──────── FRAGMENTY DANYCH

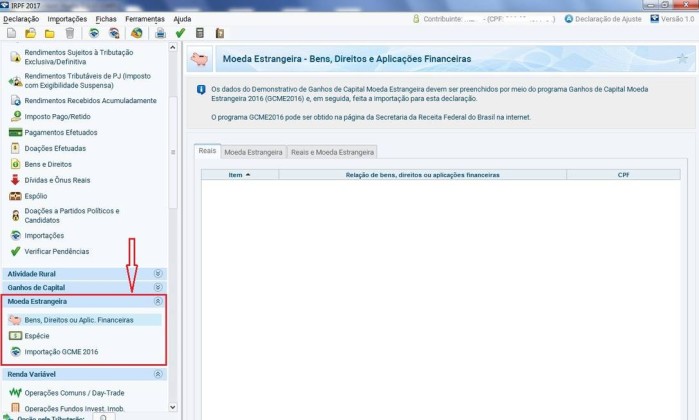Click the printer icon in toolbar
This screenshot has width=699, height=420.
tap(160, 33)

────────────────
──────── FRAGMENTY DANYCH

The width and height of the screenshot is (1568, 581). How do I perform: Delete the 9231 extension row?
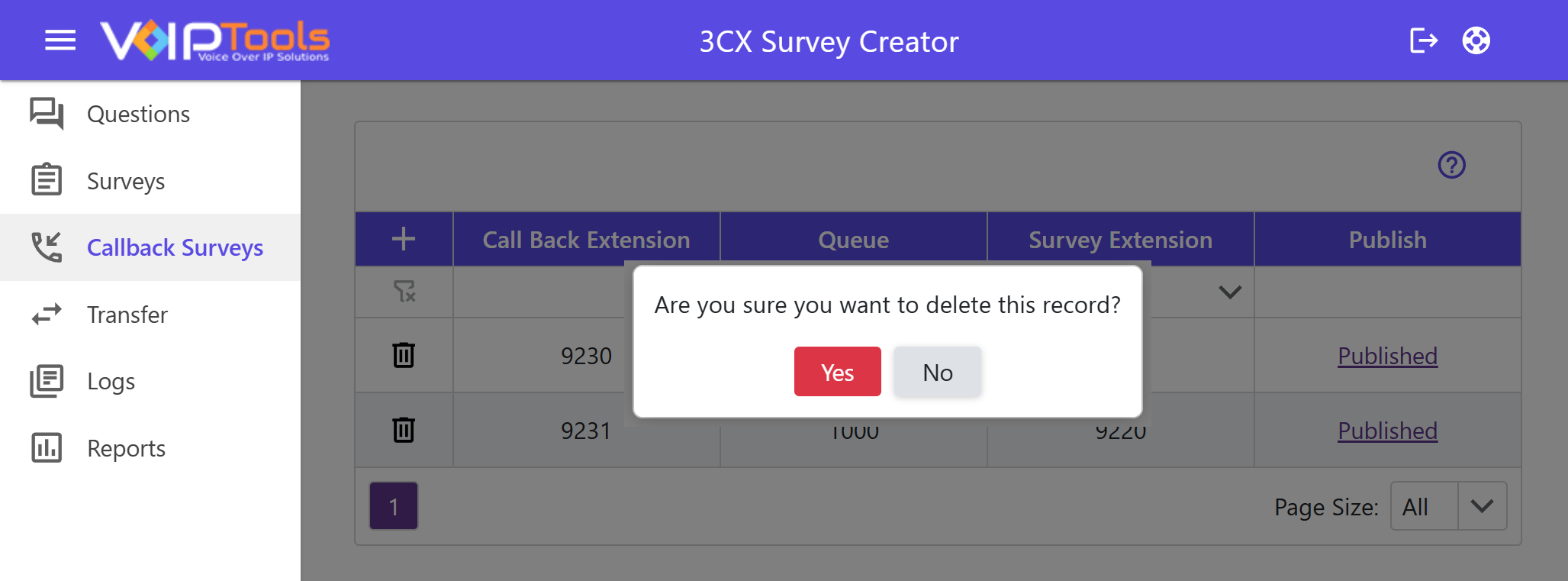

────────────────
──────── FRAGMENTY DANYCH

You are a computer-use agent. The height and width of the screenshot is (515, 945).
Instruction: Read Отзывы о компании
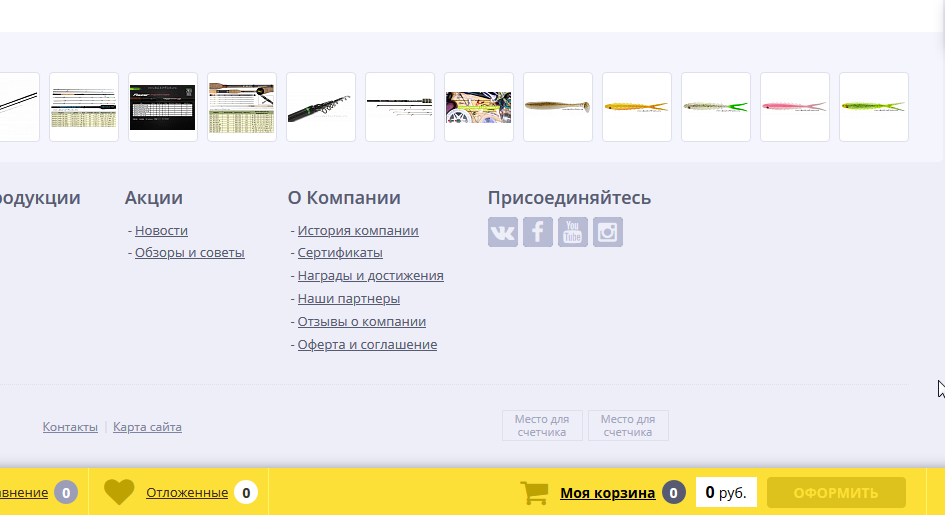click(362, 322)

────────────────

◆ OPIS ZADANIA:
Wypisz bez zmian wiersze wpisów od wiersza z „Click the printer icon in toolbar” do wiersza z „tap(160, 33)”, włącznie z oboma, a obrazki pomiń.

◆ WYKONANE ZADANIE:
Click the printer icon in toolbar
This screenshot has width=699, height=420.
tap(160, 33)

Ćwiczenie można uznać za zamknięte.